A new ambassador programme
The museum has also launched the V&A East Culture Council, which is a group of ambassadors that will seek to open up access to the arts and facilitate new creative opportunities. Ambassadors announced today include fashion label SR_A and A-Cold-Wall* founder and designer Samuel Ross, presenter and content creator Klaudia Fior, and Tito Mogaji and Soji Sonibare who co-founded east London-based community group Nourishment, which celebrates Black British creativity, art, ideas and culture.
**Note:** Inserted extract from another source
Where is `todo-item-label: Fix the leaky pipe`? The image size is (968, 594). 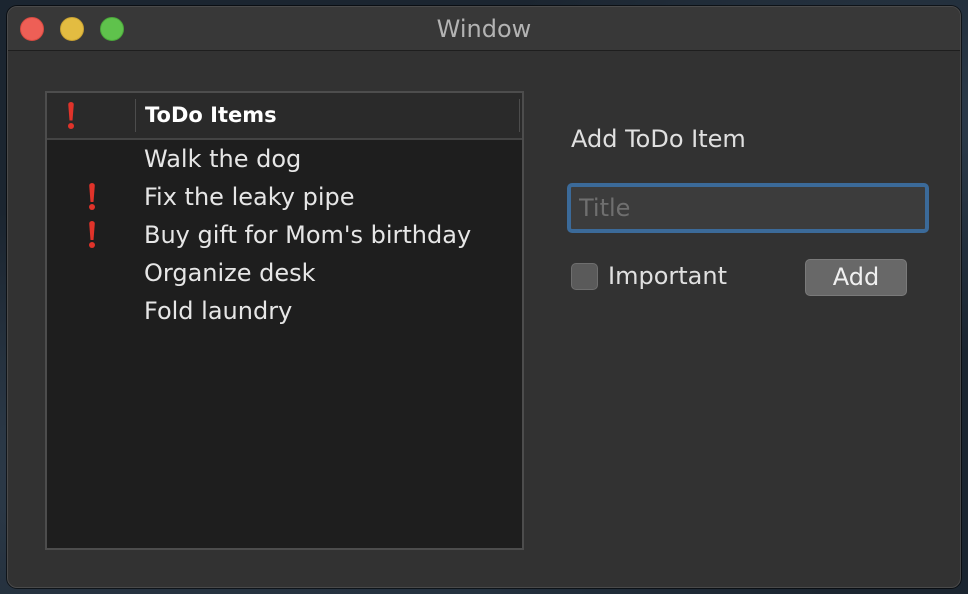 todo-item-label: Fix the leaky pipe is located at coordinates (250, 197).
The ambassador role will involve collaborating on a series of initiatives devised through partnerships with creatives and local communities as well as supporting V&A East’s community engagement and outreach programmes, co-creation projects and gallery displays. They will also be responsible for creating content for V&A East’s digital and social media channels and participating in mentoring and skills-sharing initiatives, in a bid to increase access and representation within the arts and highlight the opportunities available in the creative industries, according to the V&A. The museum expects the roster of ambassadors to grow every year.
Celebrating Black British music
V&A East has also announced its first exhibition – The Music is Black: A British Story – which is due to open in 2025. Spanning from 1900 to the present day, the exhibition will focus on how Black British music has shaped British culture, “from Carnival to club nights, recording studios and record shops, MC battles, festivals, and more”, says the V&A.
The Music is Black: A British Story will also look to address the social, historical, and cultural context behind Black music in Britain, shedding light on a variety of music genres, from Brit Funk to Lovers Rock, 2 Tone, Jungle, Ragga, Drum & Bass, Trip Hop, UK Garage, and Grime. Visitors can expect to see paintings, prints, playbills, and posters, sculpture, TV, fashion and textiles, photography and film, as the exhibition will aim to “tell a broader story of Black British music and its cultural impact beyond sound”, says the museum.